これは年末までの毎週木曜日、大変なことになったぞオイオイ……。10月6日から始まったドラマ「silent」。ただでさえ更年期&運動不足で乱れ打つこの心臓が持つのだろうか。身の危険を感じるほど切ないドラマである。


 主人公の川口春奈さんと目黒蓮さんの泣き顔、夏帆さんのひたむきでどこか不安げな表情、私の中で「こんな息子がいればどんなに自慢だろう」俳優ナンバー1である鈴鹿央士さんの、「ドラゴン桜」「六本木クラス」に続く報われなさ! キャスト陣が束になってセンチメンタルという矢をガスガス放ってくる。トドメに物語のカギとなる音楽がスピッツ!! ゴフッ……。
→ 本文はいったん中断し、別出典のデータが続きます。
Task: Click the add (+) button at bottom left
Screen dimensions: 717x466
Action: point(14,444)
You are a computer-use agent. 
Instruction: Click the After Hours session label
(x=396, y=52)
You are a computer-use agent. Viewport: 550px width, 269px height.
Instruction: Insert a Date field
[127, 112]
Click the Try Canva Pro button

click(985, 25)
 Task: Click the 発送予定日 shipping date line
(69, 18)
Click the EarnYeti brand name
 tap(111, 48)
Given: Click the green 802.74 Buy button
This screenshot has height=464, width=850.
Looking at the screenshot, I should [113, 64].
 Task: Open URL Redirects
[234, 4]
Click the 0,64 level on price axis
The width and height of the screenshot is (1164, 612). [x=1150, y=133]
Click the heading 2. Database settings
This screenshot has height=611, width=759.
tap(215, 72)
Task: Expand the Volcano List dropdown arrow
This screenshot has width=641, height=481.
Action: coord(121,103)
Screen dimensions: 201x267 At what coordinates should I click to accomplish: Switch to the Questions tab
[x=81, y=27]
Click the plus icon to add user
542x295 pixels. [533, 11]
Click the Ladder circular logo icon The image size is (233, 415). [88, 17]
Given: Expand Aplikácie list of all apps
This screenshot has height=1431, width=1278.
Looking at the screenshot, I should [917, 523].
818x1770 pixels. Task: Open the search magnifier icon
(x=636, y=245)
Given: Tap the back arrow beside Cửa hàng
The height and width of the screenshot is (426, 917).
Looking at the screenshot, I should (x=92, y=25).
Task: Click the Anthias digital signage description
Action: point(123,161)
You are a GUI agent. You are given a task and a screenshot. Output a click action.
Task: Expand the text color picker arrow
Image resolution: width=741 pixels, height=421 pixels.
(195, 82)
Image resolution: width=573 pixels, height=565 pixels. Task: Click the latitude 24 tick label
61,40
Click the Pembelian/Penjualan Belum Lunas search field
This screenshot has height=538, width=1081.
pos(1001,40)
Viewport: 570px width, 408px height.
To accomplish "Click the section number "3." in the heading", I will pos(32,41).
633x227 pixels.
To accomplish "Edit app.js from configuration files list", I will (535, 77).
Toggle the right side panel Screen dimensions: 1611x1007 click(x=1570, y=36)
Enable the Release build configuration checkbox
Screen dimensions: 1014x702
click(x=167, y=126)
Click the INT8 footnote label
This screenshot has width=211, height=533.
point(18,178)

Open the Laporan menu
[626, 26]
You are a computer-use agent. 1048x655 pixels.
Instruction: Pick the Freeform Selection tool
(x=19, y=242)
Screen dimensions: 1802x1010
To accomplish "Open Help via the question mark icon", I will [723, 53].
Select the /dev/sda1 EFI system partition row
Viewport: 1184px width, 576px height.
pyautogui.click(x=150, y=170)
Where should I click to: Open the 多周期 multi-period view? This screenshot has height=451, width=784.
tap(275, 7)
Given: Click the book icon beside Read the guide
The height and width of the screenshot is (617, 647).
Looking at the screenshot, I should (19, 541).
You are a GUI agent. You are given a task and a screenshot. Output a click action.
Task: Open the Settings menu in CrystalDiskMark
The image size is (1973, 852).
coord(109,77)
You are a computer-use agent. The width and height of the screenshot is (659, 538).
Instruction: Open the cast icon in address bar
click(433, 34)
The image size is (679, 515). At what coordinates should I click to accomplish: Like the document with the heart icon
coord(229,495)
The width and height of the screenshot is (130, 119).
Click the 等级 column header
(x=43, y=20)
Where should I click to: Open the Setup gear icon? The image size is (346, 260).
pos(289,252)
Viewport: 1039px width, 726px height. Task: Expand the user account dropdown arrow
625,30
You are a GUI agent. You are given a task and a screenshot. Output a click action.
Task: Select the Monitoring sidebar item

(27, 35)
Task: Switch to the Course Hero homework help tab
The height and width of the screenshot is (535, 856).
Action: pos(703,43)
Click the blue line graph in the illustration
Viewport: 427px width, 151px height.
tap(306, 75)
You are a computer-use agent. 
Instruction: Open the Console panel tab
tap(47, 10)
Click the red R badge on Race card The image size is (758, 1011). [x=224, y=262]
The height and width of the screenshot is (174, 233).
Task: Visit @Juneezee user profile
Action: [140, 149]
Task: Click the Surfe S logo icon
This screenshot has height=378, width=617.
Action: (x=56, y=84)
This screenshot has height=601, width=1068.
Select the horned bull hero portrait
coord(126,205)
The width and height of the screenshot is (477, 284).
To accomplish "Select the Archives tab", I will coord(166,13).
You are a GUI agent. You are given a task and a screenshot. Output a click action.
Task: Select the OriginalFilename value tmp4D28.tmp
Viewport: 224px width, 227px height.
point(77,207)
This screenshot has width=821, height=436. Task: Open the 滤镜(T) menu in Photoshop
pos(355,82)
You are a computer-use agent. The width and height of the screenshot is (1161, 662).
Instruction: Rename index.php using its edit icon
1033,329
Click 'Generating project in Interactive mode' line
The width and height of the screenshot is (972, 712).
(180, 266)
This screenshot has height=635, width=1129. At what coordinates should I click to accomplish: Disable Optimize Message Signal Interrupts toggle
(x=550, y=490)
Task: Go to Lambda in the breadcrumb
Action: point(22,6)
 初回を見て以来、ずっと頭から「魔法のコトバ」と「楓」が離れず、気づけば「魔法のコートバー、ふふふふふふーふふーん」「さよーなーらー……」と鼻歌交じりに歌っている。そこから芋ヅル式に、「空も~飛べるはず~」(「空も飛べるはず」)「離さな~い」(「スカーレット」)など、スピッツ曲のサビが次から次へと浮かんでくる!

鼻歌で出てくるナンバー1アーティスト

 恐ろしい。また脳内ジャックされているぞ、スピッツに! そう、「また」なのである。こんなことは一度や二度ではない。彼らの歌は、鼻歌として出る確率が異常に高いのだ。「魔法のコトバ」は久々だが、「ロビンソン」「優しいあの子」は普段からそりゃもうよくポロリと出る。とある秘密組織が世界征服の一環として彼らの曲を利用し「全人類の鼻歌を乗っ取る計画」を企てていた、としても全く驚かない。むしろ「スピッツの曲なら可能」と深く頷くだろう。

 書きながら思い出したが、私もこの「スピッツ鼻歌問題」を別記事で2度も取り上げていた。我ながら、むちゃくちゃ心を乗っ取られているではないか!

 同じ曲が頭の中で延々繰り返される現象を、「イヤーワーム(耳に棲みつく細長い虫)」というらしい。彼らの音楽は「延々」とはまたちょっと違うけれど、脳の端っこに棲みつく小さな夢の虫のようだ。くっ、また鼻がモゾモゾしてきたぞ。ルールールールー……(「優しいあの子」)。